→ Task 1: Render the records as a Markdown table with the columns "Row" and "Line", covering only the stretch from the start of the records through the line containing "Looking at the screenshot, I should point(499,373).". Omit blank lines.

→ Source extract:

>> start

What factors mainly affect the differences in cutting effects of different metal materials (such as aluminum, copper, stainless steel)?

Jun 03, 2025 Leave a message

The differences in laser cutting effects for various metal materials (e.g., aluminum, copper, stainless steel) are primarily determined by the material's physical properties (e.g., reflectivity, thermal conductivity), chemical properties (e.g., oxidation tendency), and the interaction mechanism between the laser and the material. Below is a detailed analysis of the core influencing factors:

1. Material Reflectivity to Laser

Laser cutting relies on the material's absorption of laser energy, where reflectivity directly impacts energy utilization. Fiber lasers (wavelength 1070nm) are mainstream, but different metals exhibit significant reflectivity differences at this wavelength:

The Role of Tempering Process in the Manufacturing of Laser Cutting Machines

Aluminum/Copper: With reflectivity as high as 80%–95% (aluminum ~82%, copper ~95%), most laser energy is reflected and lost. Higher power (e.g., ≥6000W) or special processes (e.g., preheating) are required to enhance absorption. Insufficient power may lead to "failure to initiate cutting" or "inadequate penetration."

Stainless Steel: Reflectivity is ~30%–40% (without an oxide layer), allowing efficient energy absorption. Even low-power systems (e.g., 1500W) can stably cut thin sheets (≤8mm).

>> end

→ Task 2: Repeat verbatim the stretch of the laser cutting passage from "Aluminum/Copper: With reflectivity" through "thin sheets (≤8mm).".

→ Excerpted data:
>> start

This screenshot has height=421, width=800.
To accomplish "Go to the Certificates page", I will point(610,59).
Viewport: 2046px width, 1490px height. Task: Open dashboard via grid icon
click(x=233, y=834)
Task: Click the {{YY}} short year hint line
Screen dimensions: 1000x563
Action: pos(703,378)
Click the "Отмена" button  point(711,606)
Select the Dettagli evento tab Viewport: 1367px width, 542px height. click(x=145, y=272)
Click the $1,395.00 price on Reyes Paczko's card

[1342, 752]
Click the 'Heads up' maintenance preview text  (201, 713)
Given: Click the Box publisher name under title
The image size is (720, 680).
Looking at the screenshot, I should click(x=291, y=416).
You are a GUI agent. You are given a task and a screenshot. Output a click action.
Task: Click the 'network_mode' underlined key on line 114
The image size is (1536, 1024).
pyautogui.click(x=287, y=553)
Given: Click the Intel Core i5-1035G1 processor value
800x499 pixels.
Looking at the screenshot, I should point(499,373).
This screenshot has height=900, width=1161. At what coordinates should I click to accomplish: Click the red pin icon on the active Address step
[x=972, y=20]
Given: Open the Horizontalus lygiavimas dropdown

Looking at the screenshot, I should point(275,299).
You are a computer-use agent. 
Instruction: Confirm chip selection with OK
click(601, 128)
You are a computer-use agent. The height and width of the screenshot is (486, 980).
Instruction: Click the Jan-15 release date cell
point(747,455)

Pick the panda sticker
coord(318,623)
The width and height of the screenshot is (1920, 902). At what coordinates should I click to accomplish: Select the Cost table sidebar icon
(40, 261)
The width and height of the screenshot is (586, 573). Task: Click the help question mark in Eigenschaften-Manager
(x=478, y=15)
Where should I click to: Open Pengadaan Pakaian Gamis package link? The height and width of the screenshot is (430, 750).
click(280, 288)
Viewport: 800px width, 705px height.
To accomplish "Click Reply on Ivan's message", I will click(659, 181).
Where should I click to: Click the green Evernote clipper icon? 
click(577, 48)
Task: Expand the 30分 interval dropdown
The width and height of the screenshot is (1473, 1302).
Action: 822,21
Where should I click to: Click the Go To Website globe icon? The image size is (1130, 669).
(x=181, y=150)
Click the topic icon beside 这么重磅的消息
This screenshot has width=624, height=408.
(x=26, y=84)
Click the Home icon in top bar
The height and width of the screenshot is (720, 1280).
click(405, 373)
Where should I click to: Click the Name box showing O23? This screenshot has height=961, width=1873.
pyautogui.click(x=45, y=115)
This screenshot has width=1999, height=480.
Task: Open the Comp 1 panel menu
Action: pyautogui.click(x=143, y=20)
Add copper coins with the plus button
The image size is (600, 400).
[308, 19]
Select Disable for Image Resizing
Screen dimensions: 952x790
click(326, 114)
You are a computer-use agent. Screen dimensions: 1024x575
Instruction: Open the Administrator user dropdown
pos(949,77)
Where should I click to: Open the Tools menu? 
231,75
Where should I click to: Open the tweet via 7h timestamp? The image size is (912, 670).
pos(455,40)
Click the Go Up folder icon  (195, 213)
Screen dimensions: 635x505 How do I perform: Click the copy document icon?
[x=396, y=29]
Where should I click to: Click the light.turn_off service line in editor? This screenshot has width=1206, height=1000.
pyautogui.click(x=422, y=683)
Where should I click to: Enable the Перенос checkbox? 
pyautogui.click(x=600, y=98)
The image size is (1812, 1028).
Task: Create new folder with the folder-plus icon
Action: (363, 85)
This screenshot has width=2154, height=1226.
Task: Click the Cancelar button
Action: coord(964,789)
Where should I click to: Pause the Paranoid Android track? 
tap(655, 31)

>> end

→ Full answer 1:
| Row | Line |
|---|---|
| 1 | This screenshot has height=421, width=800. |
| 2 | To accomplish "Go to the Certificates page", I will point(610,59). |
| 3 | Viewport: 2046px width, 1490px height. Task: Open dashboard via grid icon |
| 4 | click(x=233, y=834) |
| 5 | Task: Click the {{YY}} short year hint line |
| 6 | Screen dimensions: 1000x563 |
| 7 | Action: pos(703,378) |
| 8 | Click the "Отмена" button  point(711,606) |
| 9 | Select the Dettagli evento tab Viewport: 1367px width, 542px height. click(x=145, y=272) |
| 10 | Click the $1,395.00 price on Reyes Paczko's card |
| 11 | [1342, 752] |
| 12 | Click the 'Heads up' maintenance preview text  (201, 713) |
| 13 | Given: Click the Box publisher name under title |
| 14 | The image size is (720, 680). |
| 15 | Looking at the screenshot, I should click(x=291, y=416). |
| 16 | You are a GUI agent. You are given a task and a screenshot. Output a click action. |
| 17 | Task: Click the 'network_mode' underlined key on line 114 |
| 18 | The image size is (1536, 1024). |
| 19 | pyautogui.click(x=287, y=553) |
| 20 | Given: Click the Intel Core i5-1035G1 processor value |
| 21 | 800x499 pixels. |
| 22 | Looking at the screenshot, I should point(499,373). |

→ Full answer 2:
Aluminum/Copper: With reflectivity as high as 80%–95% (aluminum ~82%, copper ~95%), most laser energy is reflected and lost. Higher power (e.g., ≥6000W) or special processes (e.g., preheating) are required to enhance absorption. Insufficient power may lead to "failure to initiate cutting" or "inadequate penetration."

Stainless Steel: Reflectivity is ~30%–40% (without an oxide layer), allowing efficient energy absorption. Even low-power systems (e.g., 1500W) can stably cut thin sheets (≤8mm).